Travail demandé =>
• a. Dans le texte donné, qu'est-ce qui fait beaucoup plus de dégâts selon le premier commentaire ?
• b. Recopiez le passage du texte donné qui commence par "Ah ça, on s'en" et se termine par "comme ses enfants...", en substituant "courage" à "moral".
• c. Pour chacune des affirmations suivantes, indiquez si elle concorde avec le texte donné, puis citez les mots du texte qui permettent de trancher.
(i) Une preuve a établi que l'ours a joué un rôle dans le dérochement.
(ii) Pour trouver le gigot chez le boucher, il faut d'abord égorger l'agneau à l'abattoir.
(iii) Un commentaire conseille aux éleveurs d'élever des ours.

Ah ça, on s'en doute bien que ce n'est pas bon pour le moral! Mais est-ce aussi le cas lorsque des bêtes sont tuées par des chiens errants? Parce que là on les entend moins les éleveurs, alors que les chiens errants font beaucoup plus de dégâts.

@lurone: et encore, c'est cadeau, parce qu'il n'y a eu aucune preuve démontrant que l'ours a eu un rôle dans ce dérochement.

Marc0 Il y a 6 années Le 06/04/2018 à 20:45

"Quand nous retrouvons nos bêtes mortes, le moral prend un coup"
Et oui, pour trouver le gigot chez le boucher, il faut d'abord égorger l'agneau à l'abattoir après quelques heures de voyage en bétaillère.
C'est sûr, le moral en prend un coup, quand on aime ses bêtes comme ses enfants...

Il y a 6 années Le 06/04/2018 à 14:48

Arrêtez de vous plaindre les éleveurs, vous n'avez qu'à élever des ours comme le faisaient vos aïeux. Si vous n'avez pas encore compris que l'avenir c'est l'ours, c'est le macron, c'est le hulot, retournez vivre au 20ème siècle avec votre SNCF déficitaire. Le progrès c'est en marche et pas en marche arrière en marchant dedans ça porte bonheur.

Bloc de données =>
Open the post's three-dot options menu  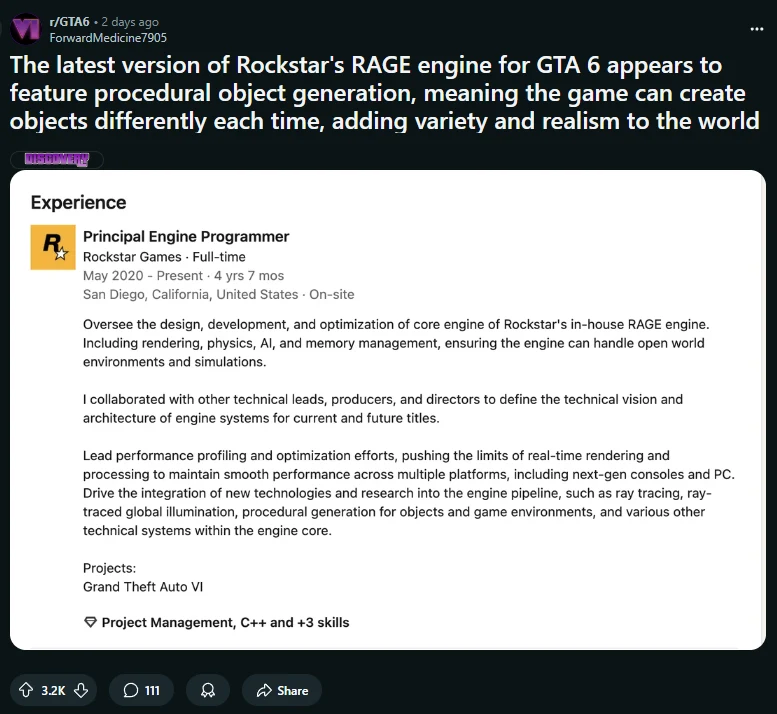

Corrigés détaillés =>
• a. Les chiens errants.

• b.
Ah ça, on s'en doute bien que ce n'est pas bon pour le courage! Mais est-ce aussi le cas lorsque des bêtes sont tuées par des chiens errants? Parce que là on les entend moins les éleveurs, alors que les chiens errants font beaucoup plus de dégâts.

@lurone: et encore, c'est cadeau, parce qu'il n'y a eu aucune preuve démontrant que l'ours a eu un rôle dans ce dérochement.

Marc0 Il y a 6 années Le 06/04/2018 à 20:45

"Quand nous retrouvons nos bêtes mortes, le courage prend un coup"
Et oui, pour trouver le gigot chez le boucher, il faut d'abord égorger l'agneau à l'abattoir après quelques heures de voyage en bétaillère.
C'est sûr, le courage en prend un coup, quand on aime ses bêtes comme ses enfants...

• c.
(i) Non : « il n'y a eu aucune preuve démontrant que l'ours a eu un rôle dans ce dérochement ».
(ii) Oui : « pour trouver le gigot chez le boucher, il faut d'abord égorger l'agneau à l'abattoir ».
(iii) Oui : « vous n'avez qu'à élever des ours comme le faisaient vos aïeux ».